BEGIN DATA IN THIS EXERCISE
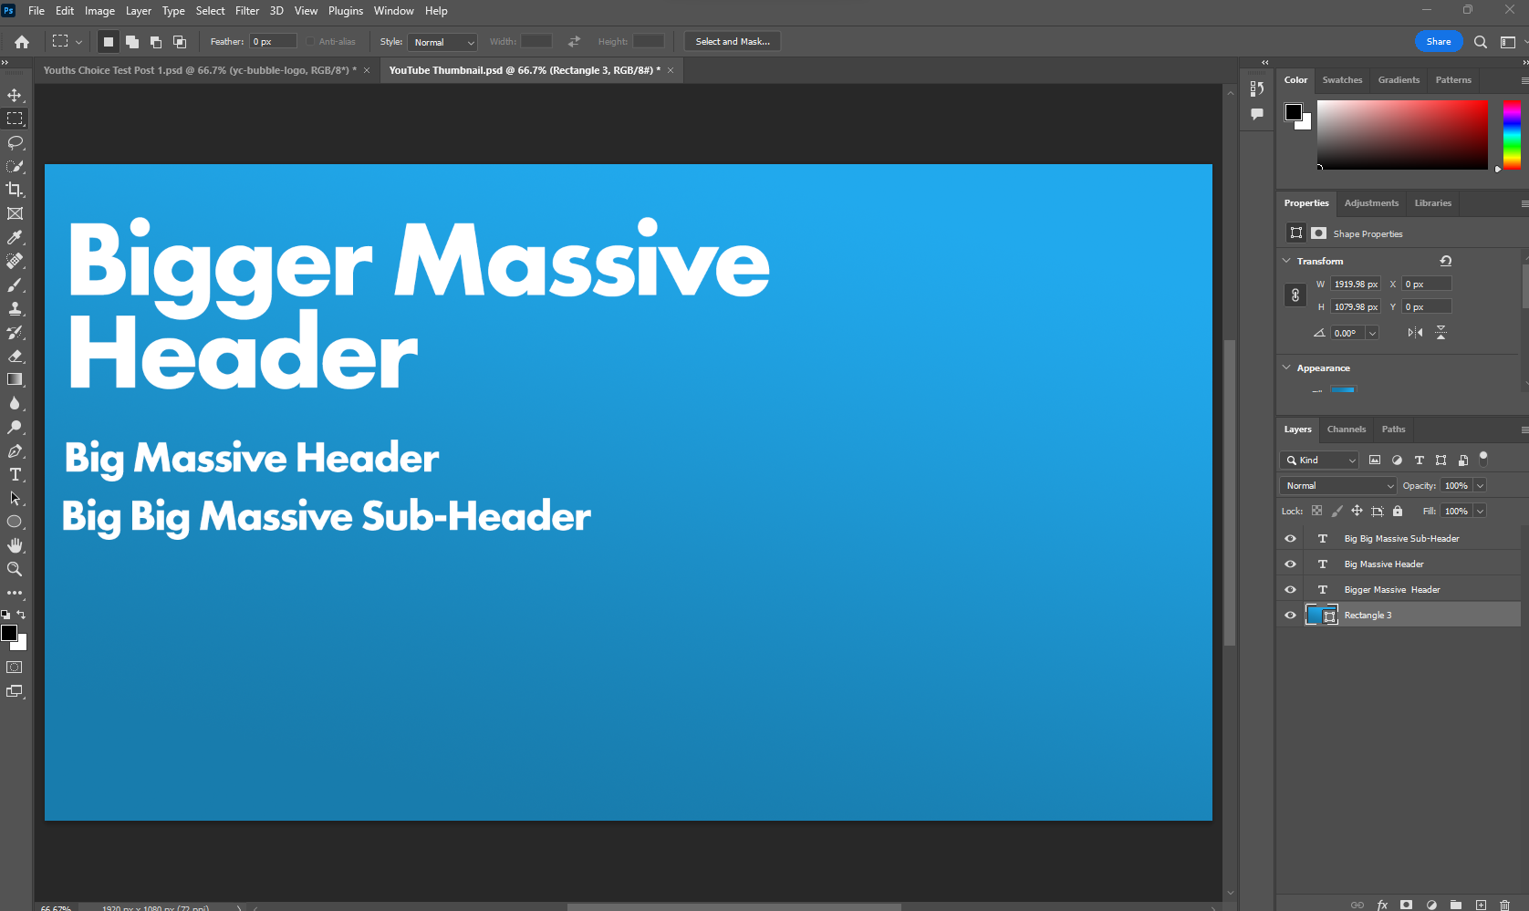This screenshot has height=911, width=1529.
Task: Click the blue Share button
Action: pyautogui.click(x=1438, y=42)
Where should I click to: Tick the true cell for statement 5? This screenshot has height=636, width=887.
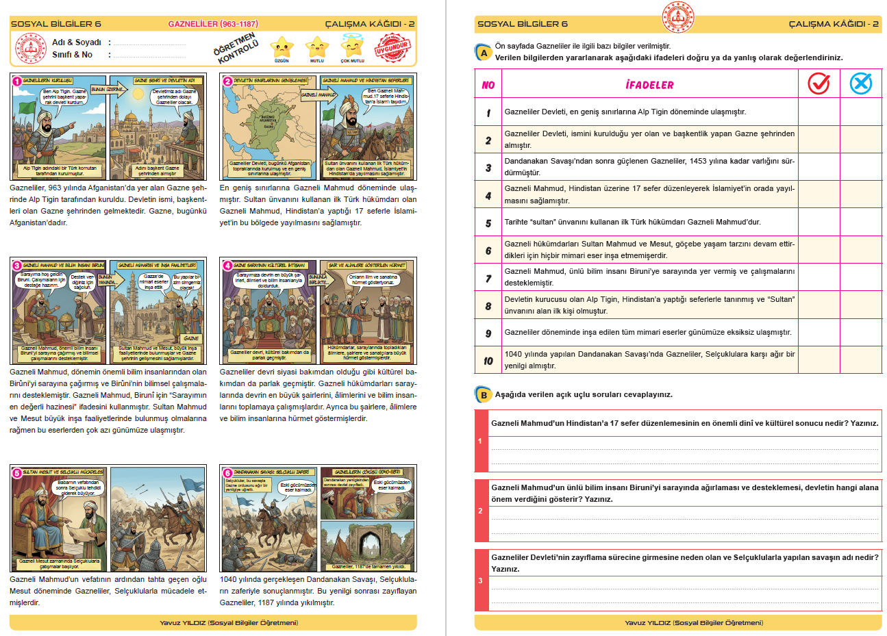tap(819, 222)
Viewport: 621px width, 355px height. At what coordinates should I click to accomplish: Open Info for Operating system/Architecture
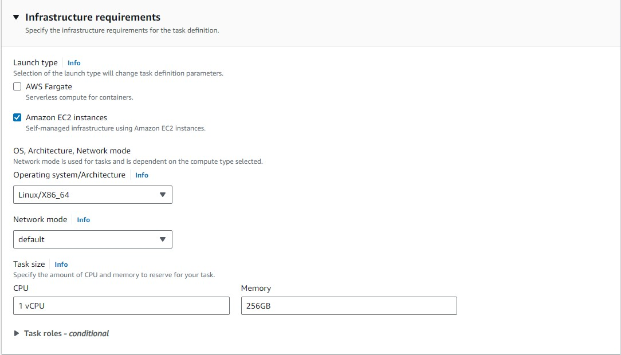pyautogui.click(x=141, y=175)
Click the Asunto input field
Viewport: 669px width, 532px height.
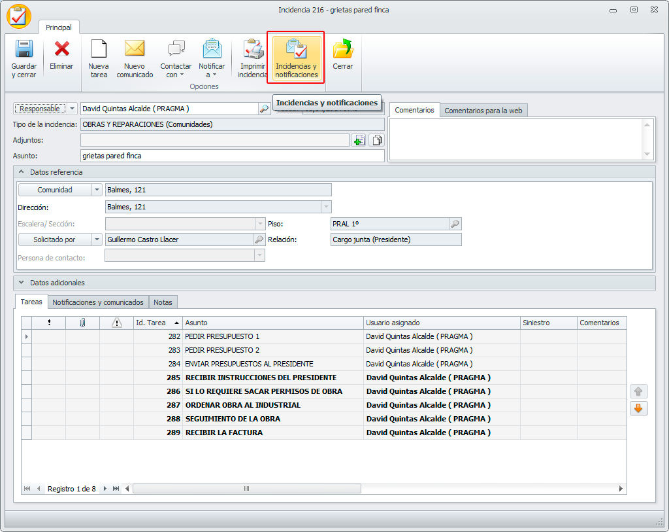tap(232, 156)
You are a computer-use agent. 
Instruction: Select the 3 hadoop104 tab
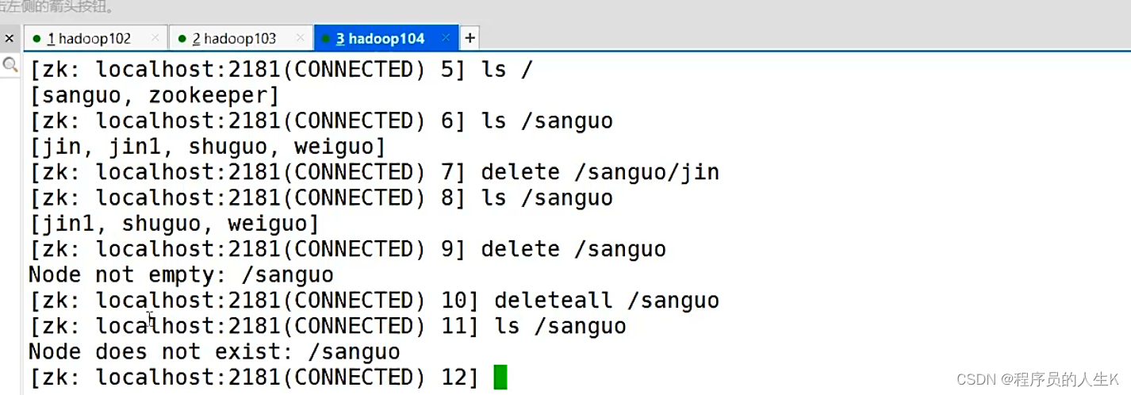point(380,38)
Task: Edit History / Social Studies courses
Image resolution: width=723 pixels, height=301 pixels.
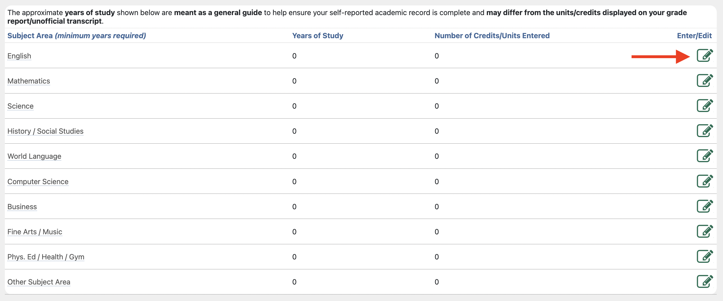Action: [704, 131]
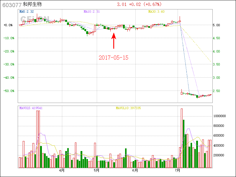Image resolution: width=236 pixels, height=177 pixels.
Task: Select the MAVOL10:397335 volume label
Action: click(128, 108)
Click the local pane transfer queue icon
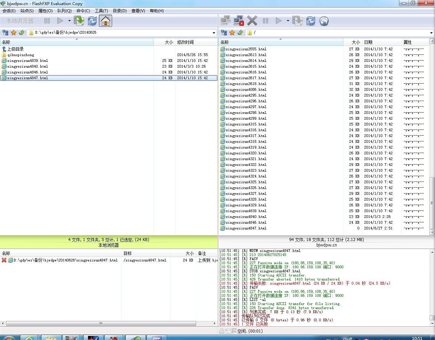Viewport: 435px width, 340px height. pyautogui.click(x=79, y=21)

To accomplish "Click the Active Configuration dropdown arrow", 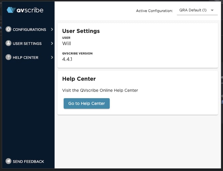I will [212, 10].
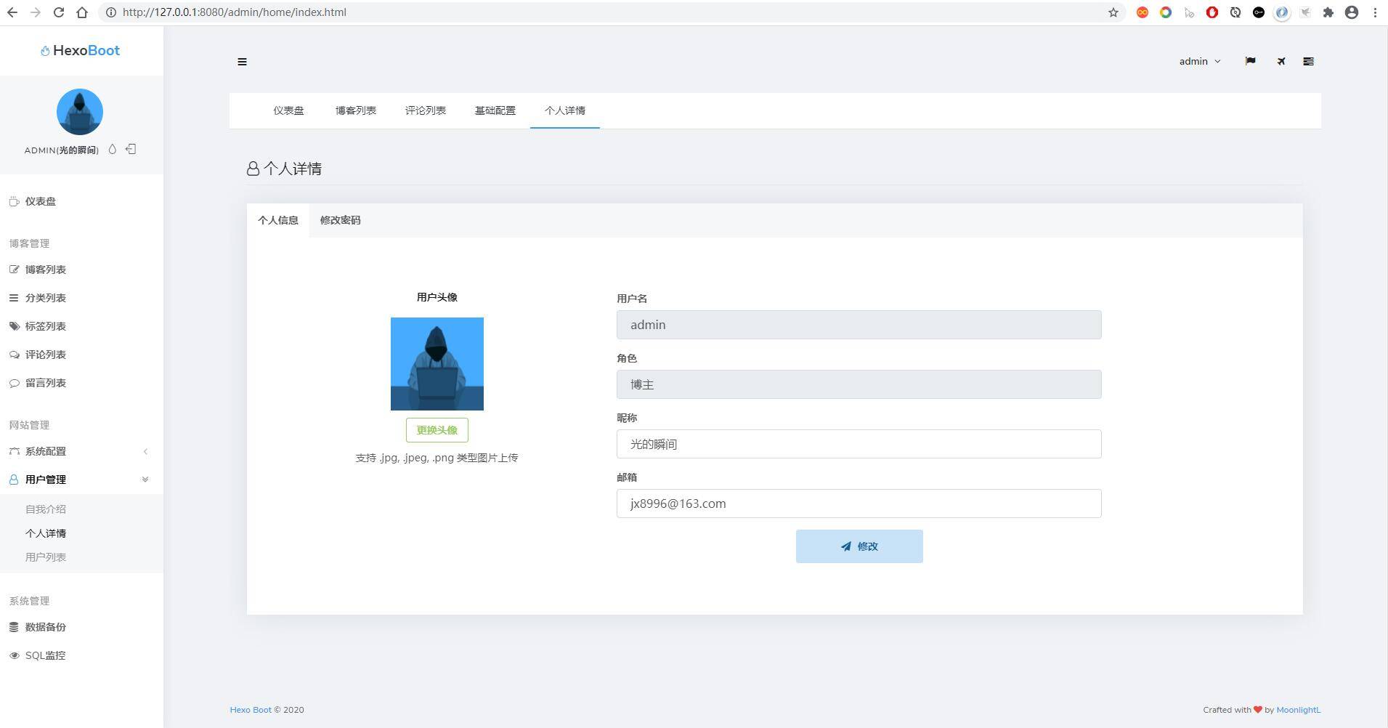This screenshot has height=728, width=1388.
Task: Click the flag icon in top header
Action: 1250,62
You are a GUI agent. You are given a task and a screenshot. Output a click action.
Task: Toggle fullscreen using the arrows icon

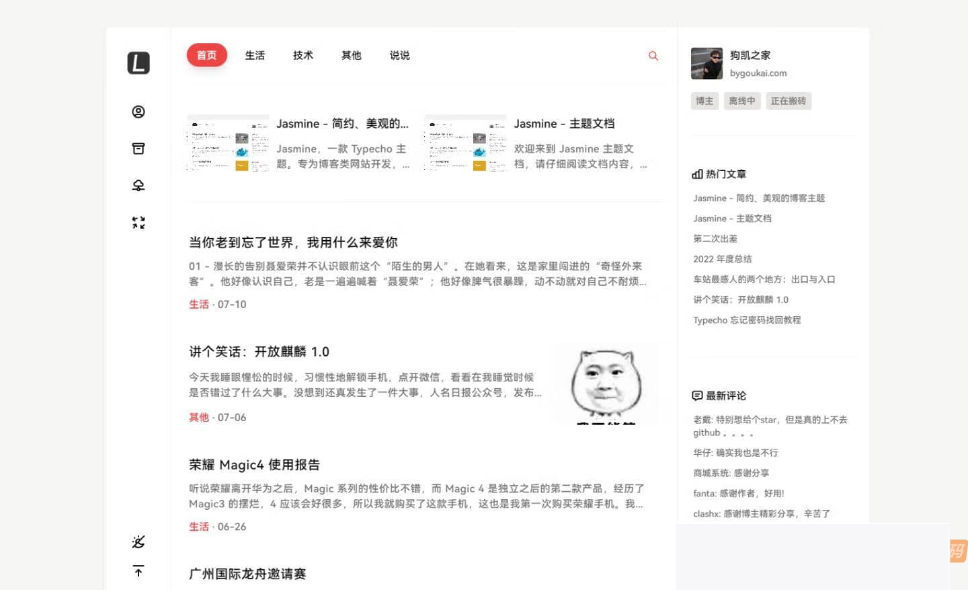click(x=138, y=223)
END DATA IN THIS EXERCISE
▶ [DESCRIPTION OF THE TASK]: Only the lines with "agent" are needed; find them in the records and copy each one.

▶ [TASK RESULT]:
You are a computer-use agent. 
You are a GUI agent. You are given a task and a screenshot. Output a click action.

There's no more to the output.